Así como el intercambio comercial entre dos personas puede hacerse sin la intermediación del Estado, el vínculo afectivo entre dos personas puede establecerse sin la intermediación de Dios. Sin embargo, algunos predicadores del cristianismo complicaron las cosas cambiando lo que no era otra cosa que una reacción afectiva natural. Algunos creían que Dios observaba y anotaba las buenas acciones personales realizadas cotidianamente, por lo cual el amor al prójimo tendía a establecerse pensando en uno mismo, y en la futura vida eterna, antes que en la otra persona. Phillips y Taylor agregan: “La parábola del buen samaritano daba a entender de un modo muy claro que la bondad era una inclinación natural humana, y algunos pensadores cristianos primitivos lo confirmaron. Pero san Agustín y otros Padres de la Iglesia lo negaron con vehemencia, alegando que la caritas [caridad cristiana] procedía únicamente de Dios; que sin Dios no había bondad ni ninguna otra virtud innata. Por culpa de la primera Caída, decía Agustín, la humanidad había perdido toda posibilidad de tener bondad natural. El hombre de Agustín, hundido en el pecado original, era incapaz de sentir caritas sin ayuda divina; abandonados a sí mismos, los hijos de Adán eran egoístas y depravados”.
“Con Agustín, la caritas acabó trascendiendo a la persona. Sin represión y sin sacrificio, la relación del hombre con el hombre era irremediablemente perversa y animal: una concepción pesimista de la humanidad que con la Reforma protestante del siglo XVI se volvió mucho más sombría. Según Martin Lutero, principal portavoz de la Reforma, la naturaleza humana estaba «totalmente podrida» por el pecado original. La corrupción del clero católico ponía de manifiesto la facilidad con que la pompa y el poder apartaban a los individuos de la verdadera religión y los hundían en la depravación absoluta”.
La ineficacia que se advierte en el cristianismo, como religión moral, se debe esencialmente al debilitamiento y oscurecimiento que sus predicadores han impuesto al mandamiento del amor al prójimo. Si uno lo interpreta como un proceso existente en la propia naturaleza humana, como bien lo saben quienes nunca escucharon hablar de Cristo y del cristianismo, las prédicas cristianas vuelven a retomar su eficacia inicial. Si, por el contrario, se hace intervenir a Dios en cada ocasión de nuestra vida cotidiana, se distorsiona la moral cristiana alejándola de la ética natural, que también surgió de otras fuentes ajenas a la religión.
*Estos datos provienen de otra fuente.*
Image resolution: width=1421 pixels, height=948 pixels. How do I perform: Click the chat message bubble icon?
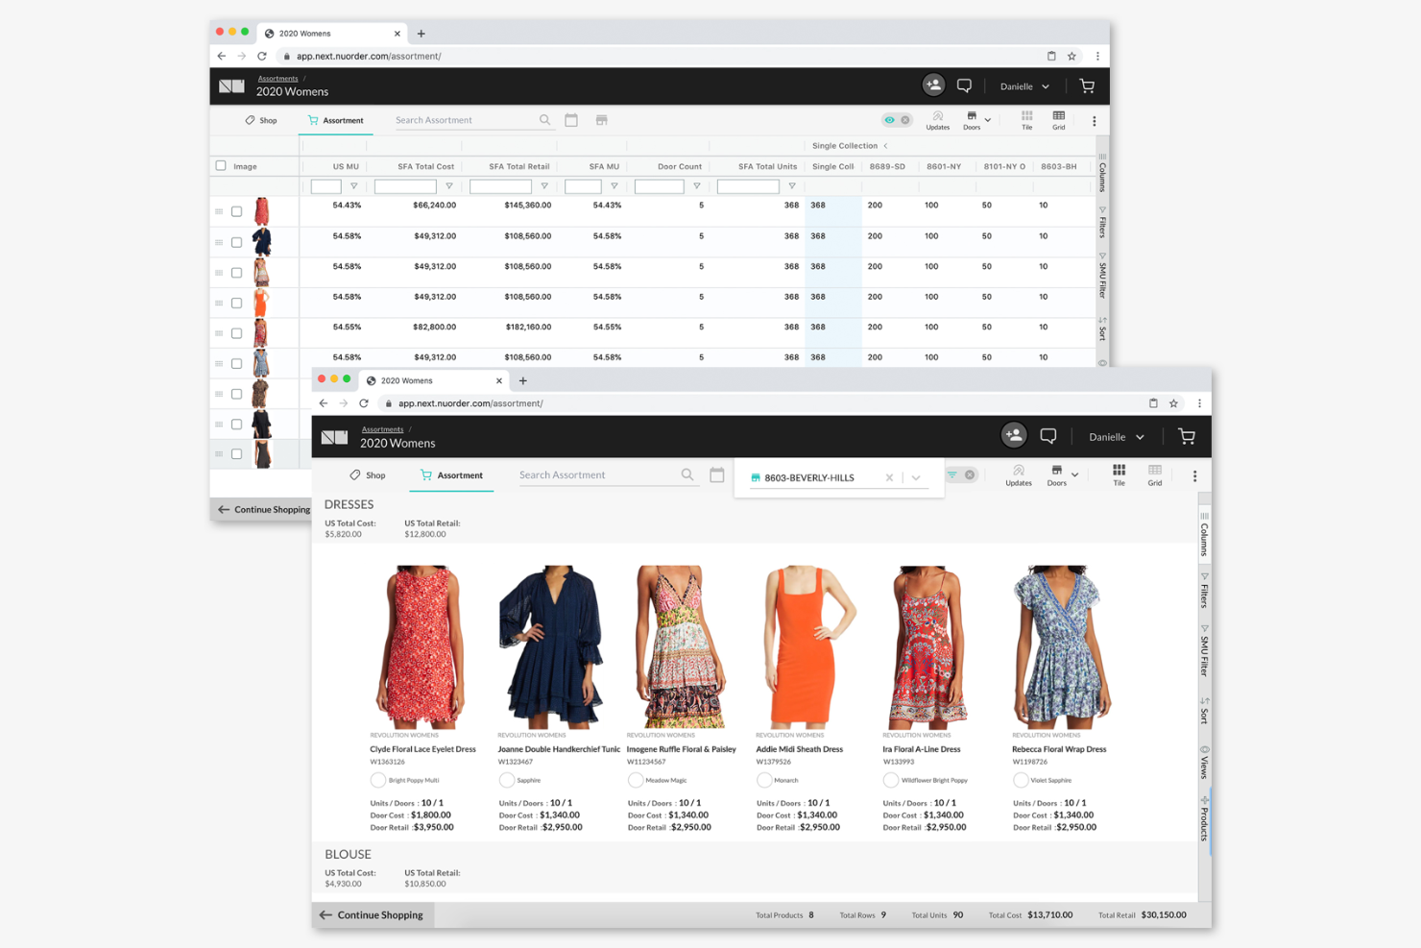[x=1048, y=436]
Incluso la aceptación del cristianismo por parte del Imperio Romano se debió a la compatibilidad mostrada con el estoicismo, una de las filosofías influyentes en la época. “El estadista romano Cicerón –que no era estoico con carné, pero que acusó la influencia del estoicismo-, en su gran obra ‘De officis’ (44 AC), afirmó que sentir más afecto por la familia que por los extraños era natural. Sin embargo, en otra obra sostuvo que las relaciones cordiales abarcaban toda la sociedad humana y advirtió que las personas que se preocupaban más por sus conciudadanos que por los extranjeros podían «romper la hermandad que une a la humanidad»”.